In June, Phyllis Greene pleaded guilty in U.S. District Court in Greeneville to a one-count information charging her with delay or destruction of mail by a U.S. Postal Service employee. On Monday, U.S. District Judge Ronnie Greer sentenced Greene to five years probation and ordered her to pay $2,100 in restitution.
Greene’s attorney, Wayne Culbertson, argued for a sentence of home detention and probation.
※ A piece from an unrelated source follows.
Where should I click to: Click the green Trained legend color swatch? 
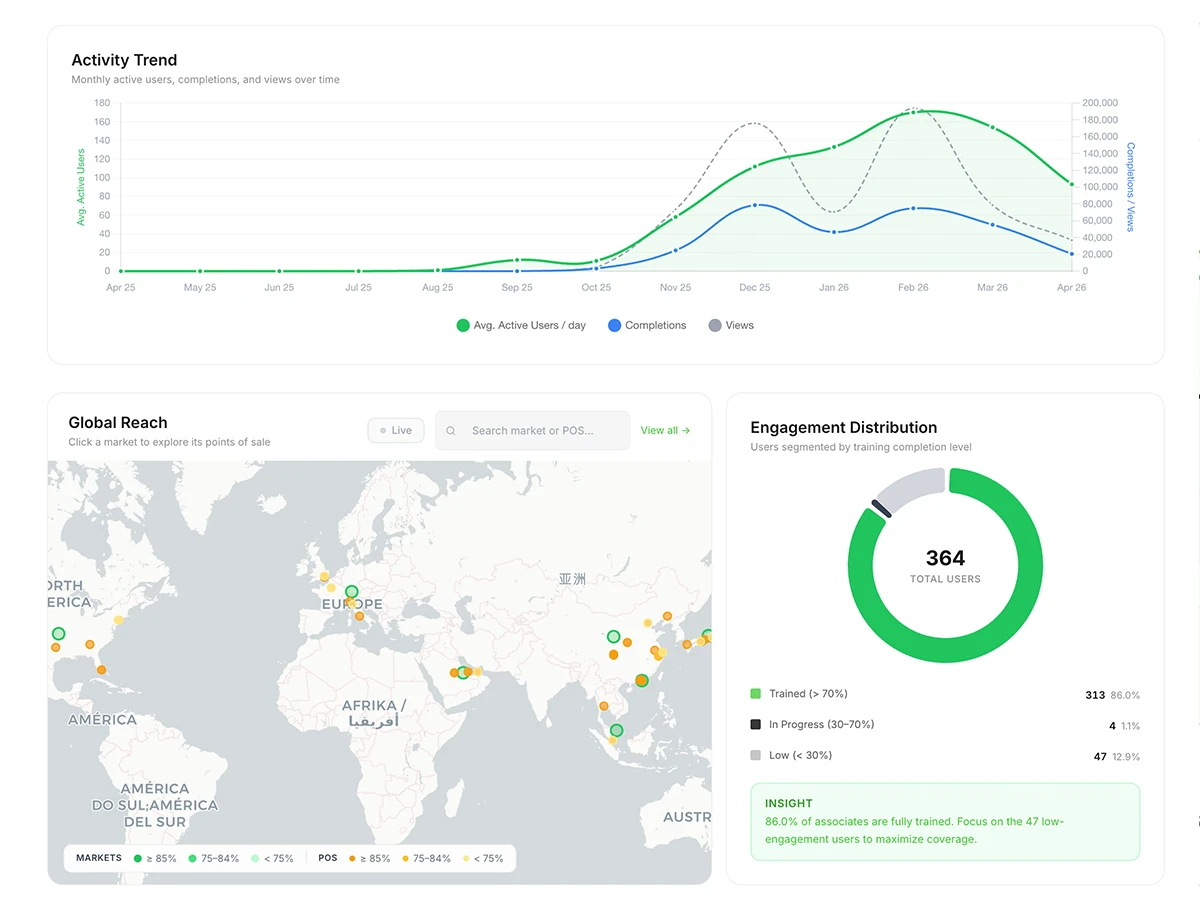coord(758,693)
Prosecutors, on the other hand, recommended a nine-month prison sentence for Greene.
“Such a sentence would afford deterrence to criminal conduct by the defendant and others; would reflect the seriousness of the offense; would provide just punishment for the offense; and would protect the public from further crimes of the defendant,” court records state.
USPS officials say Greene failed to deliver more than 10,700 pieces of mail from June 2004 to February 2007, keeping the mail in two storage facilities in Kingsport.
According to court records, Greene, who recently moved to Chattanooga, was assigned to deliver mail on Route 22 in the Cooks Crossing, Cooks Valley and Sunnyside area of Kingsport and Sullivan County from late 2004 to late 2006.
In February, a manager at American Storage Center in Kingsport discovered a rental unit partially opened. For security reasons the manager looked inside and discovered multiple bags and bins with undelivered mail. The unit had been rented by Greene since November 2005.
Based on the postmark dates and addresses on the mail found, the USPS Office of Inspector General determined Greene would have been given that mail for delivery.
In March, Greene consented to a search of a second rental unit at Brookside Mini-Storage in Kingsport, where investigators found another large amount of undelivered mail. Greene had rented that unit since June 2004.
Investigators say approximately 5,800 first class letters were recovered and delivered to their intended recipients, however additional quantities of mail were destroyed by Greene when she placed the mail in garbage bags and left it for pickup.
According to a sentencing memorandum filed by Culbertson, a contributing factor for Greene’s behavior was stress over her mother’s health and condition; the mother developed Alzheimer’s in 1998. The memorandum also states Greene has been diagnosed with major depression.
Greene moved in with her mother in June 2000 and had the sole responsibility of caring for her, up until her death in October 2005.
“During the time Greene was taking care of her mother, she was working approximately 40 to 50 hours a week. Her mail route consisted of approximately 700 families, it was very stressful, and she became overwhelmed with the requirements of her work and the responsibility of taking care of her mother and was unable to cope,” the memorandum states.
Culbertson wrote Greene does not raise these issues as an excuse for what she did, and she takes full responsibility for her actions. Culbertson added Greene did not steal anything — no checks or money were taken, and she did not profit in any manner.
Greene’s case marks the second criminal case this year involving Kingsport postal workers.
In May Jeffrey Dean Davis, a clerk at the Kingsport Main Post Office, appeared in U.S. District Court in Greeneville and received a 48-hour prison sentence for stealing DVDs sent through the mail and selling them on eBay.